Sam Stein QC
“Get a top criminal barrister on your side from day 1”
Drugs offences that a person can be tried for range dramatically, and so too do the potential sentences that may be handed out. The possession of a small amount of a class B or class C drug may lead to a minimal fine, while the cultivation or production of class A drugs, or the trafficking of drugs can carry very long prison sentences. There are many factors which will ultimately determine the sentence that a person receives.
There are three classes of drugs. While heroine and cocaine are considered class A, prescription drugs such as Ketamine are class C. Cannabis is a class B drug, and while this is a higher class than it once was, class B and class C offences carry similar penalties and sentences. All offences will usually carry higher sentences when they involve a class A drug when compared to those that include B or C drugs.
The possession of any drug, without the appropriate prescription or requirement, is illegal, so any amount of any type of drug may lead to criminal prosecution, although smaller quantities of drugs like cannabis are normally dealt with through the issuance of a police caution. Larger quantities, and the intention to supply the drug, however, can mean that the offence is greater and the potential sentence worse.
Intent to supply does not necessarily mean that you intend to sell the drug. Even supplying drugs to a friend or friends, and even if no money changes hands, can lead to a charge of possession with intent to supply and this carries heavier penalties than a simple possession charge. Beyond this, the cultivation or production of drugs are taken very seriously and carry considerable maximum penalties, although your level of involvement will ultimately determine how severe the penalty you receive will be.
Drugs offences are widely varied in the actual type of offence, and in the possible sentence that may be handed out. Some drug offences may also mean that your cash and assets are frozen under the Proceeds Of Crime Act, so you should ensure that you have an experienced legal team working on your case as early in the process as possible.
R v Carden Successful defence of first defendant in money laundering and drug supply allegations involving analysis of the Defendant’s business interests and cash flow over a period of about 5 years.
R –v- Crocker – Successfully represented first defendant in extensive money laundering allegations covering 7 years of a building firms operation and financial analysts evidence which was the subject of detailed cross-examination by Sam leading to the successful half time submission. Court of Appeal denied the Crown’s application to challenge the Judge’s decision.
R –v- Evans – Money laundering and drugs smuggling case involving the importation of substantial quantities of cocaine concealed in a specially adapted vehicle.

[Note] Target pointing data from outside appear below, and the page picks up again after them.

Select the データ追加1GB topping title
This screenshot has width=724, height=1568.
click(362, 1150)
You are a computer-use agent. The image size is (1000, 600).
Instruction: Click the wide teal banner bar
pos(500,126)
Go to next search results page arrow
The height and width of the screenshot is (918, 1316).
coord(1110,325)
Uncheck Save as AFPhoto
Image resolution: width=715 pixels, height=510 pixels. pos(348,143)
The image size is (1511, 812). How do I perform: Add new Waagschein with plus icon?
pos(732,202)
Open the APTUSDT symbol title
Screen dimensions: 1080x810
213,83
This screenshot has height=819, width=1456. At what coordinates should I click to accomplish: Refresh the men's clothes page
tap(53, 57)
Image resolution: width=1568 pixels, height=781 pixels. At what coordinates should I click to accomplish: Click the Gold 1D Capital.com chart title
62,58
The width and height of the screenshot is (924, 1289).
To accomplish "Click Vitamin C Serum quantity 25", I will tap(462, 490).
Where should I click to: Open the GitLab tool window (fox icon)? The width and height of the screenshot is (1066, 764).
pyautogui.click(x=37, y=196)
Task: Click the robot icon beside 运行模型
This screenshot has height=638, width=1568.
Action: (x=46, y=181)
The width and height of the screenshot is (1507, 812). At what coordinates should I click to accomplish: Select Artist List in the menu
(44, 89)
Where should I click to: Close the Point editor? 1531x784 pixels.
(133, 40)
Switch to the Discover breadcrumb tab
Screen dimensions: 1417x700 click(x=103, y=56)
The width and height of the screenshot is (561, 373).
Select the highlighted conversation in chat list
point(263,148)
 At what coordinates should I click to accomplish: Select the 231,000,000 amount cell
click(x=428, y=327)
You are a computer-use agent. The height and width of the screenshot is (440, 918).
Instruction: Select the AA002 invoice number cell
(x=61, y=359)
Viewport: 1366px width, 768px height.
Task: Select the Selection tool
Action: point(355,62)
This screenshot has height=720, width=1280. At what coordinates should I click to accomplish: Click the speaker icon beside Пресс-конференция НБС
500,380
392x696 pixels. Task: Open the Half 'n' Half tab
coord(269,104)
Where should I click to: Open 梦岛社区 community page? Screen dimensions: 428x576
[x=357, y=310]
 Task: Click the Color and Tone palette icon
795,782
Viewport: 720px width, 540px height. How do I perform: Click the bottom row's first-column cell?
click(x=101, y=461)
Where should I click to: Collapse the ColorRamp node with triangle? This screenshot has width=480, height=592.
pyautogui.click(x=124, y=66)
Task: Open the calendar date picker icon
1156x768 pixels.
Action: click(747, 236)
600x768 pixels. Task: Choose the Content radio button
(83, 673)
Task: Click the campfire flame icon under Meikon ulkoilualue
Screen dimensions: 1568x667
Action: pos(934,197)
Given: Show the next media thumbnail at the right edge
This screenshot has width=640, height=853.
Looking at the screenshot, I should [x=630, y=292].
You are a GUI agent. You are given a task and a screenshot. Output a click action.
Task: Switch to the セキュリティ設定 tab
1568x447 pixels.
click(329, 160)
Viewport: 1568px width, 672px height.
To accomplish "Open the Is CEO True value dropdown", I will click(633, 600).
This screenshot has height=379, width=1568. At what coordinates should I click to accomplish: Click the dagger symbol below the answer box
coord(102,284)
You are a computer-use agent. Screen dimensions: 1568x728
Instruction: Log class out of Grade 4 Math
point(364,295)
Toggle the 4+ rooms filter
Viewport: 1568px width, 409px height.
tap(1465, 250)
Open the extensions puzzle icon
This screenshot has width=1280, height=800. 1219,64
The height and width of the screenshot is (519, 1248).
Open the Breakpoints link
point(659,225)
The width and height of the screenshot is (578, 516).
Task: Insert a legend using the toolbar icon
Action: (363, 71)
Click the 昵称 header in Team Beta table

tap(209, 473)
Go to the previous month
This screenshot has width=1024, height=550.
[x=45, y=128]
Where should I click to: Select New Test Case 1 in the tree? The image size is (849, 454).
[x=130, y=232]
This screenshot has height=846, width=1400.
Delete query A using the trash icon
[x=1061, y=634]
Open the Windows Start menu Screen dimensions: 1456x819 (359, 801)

R-v- S Operation Zambezi – First on indictment, multi-handed attempted murder, money laundering, firearms, cocaine and cannabis conspiracy with voluminous Queen’s Evidence – 107 page statement following 80+ interviews of QE Witness. Legal submissions resulting both in the exclusion of background violence and in the finding of an implicit waiver of privilege over solicitor’s material on the part of the QE Witness. This matter is the subject of an ongoing appeal.
R -v- Zachariah – Multi-Million Pound Drug and Money Laundering Conspiracy, argued disclosure and RIPA points relating to 7 months of recorded material equaling thousands of pages of transcripts.
R -v- N – Representing Chairman of Aston Rothbury Co Ltd on allegations of laundering the proceeds of frauds on UK clearing banks.
R -v- Dixon & Others – Conspiracy to Supply Class A and money laundering– Ipswich Crown Court – successful plea bargain negotiated.
R -v- Tran – Drugs and Money Laundering. Sam’s successful opposition of the Crown’s application to introduce hearsay evidence using the recently decided case of Al Khawaja resulted in the acquittal of all 5 defendants.